Stored records »
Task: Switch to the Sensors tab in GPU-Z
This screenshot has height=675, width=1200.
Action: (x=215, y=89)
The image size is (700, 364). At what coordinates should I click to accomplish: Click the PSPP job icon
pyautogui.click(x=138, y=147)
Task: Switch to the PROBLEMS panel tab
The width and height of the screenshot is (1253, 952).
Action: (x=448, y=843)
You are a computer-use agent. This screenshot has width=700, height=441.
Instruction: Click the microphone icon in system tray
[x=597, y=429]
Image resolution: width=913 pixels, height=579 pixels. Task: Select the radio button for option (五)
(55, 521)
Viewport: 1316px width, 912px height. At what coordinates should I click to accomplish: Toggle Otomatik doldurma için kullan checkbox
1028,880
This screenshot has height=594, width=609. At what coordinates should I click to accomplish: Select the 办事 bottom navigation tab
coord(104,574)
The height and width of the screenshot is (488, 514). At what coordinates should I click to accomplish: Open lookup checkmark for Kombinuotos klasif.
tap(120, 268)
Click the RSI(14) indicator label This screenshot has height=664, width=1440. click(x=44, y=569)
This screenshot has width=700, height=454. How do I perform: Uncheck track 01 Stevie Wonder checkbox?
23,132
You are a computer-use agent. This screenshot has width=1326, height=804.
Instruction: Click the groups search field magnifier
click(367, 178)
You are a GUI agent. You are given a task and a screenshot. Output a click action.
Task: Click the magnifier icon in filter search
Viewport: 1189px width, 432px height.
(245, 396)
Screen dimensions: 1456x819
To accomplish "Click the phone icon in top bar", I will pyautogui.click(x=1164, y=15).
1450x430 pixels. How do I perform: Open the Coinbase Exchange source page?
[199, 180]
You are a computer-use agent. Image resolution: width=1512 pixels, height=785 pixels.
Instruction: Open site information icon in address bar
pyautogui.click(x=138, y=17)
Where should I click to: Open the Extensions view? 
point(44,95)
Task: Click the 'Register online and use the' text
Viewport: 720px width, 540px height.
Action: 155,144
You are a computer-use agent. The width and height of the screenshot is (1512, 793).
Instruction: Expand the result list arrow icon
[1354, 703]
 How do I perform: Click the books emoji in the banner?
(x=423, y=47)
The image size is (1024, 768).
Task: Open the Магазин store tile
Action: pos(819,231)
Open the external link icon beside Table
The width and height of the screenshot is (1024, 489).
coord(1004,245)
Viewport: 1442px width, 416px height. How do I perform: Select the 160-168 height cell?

Task statement » The answer consists of every line above in which the word "agent" occurs.

Output for this task »
You are a computer-use agent. This screenshot has width=700, height=441.
You are a computer-use agent. This screenshot has width=1326, height=804.
You are a GUI agent. You are given a task and a screenshot. Output a click action.
You are a computer-use agent. Image resolution: width=1512 pixels, height=785 pixels.
You are a computer-use agent. The width and height of the screenshot is (1512, 793).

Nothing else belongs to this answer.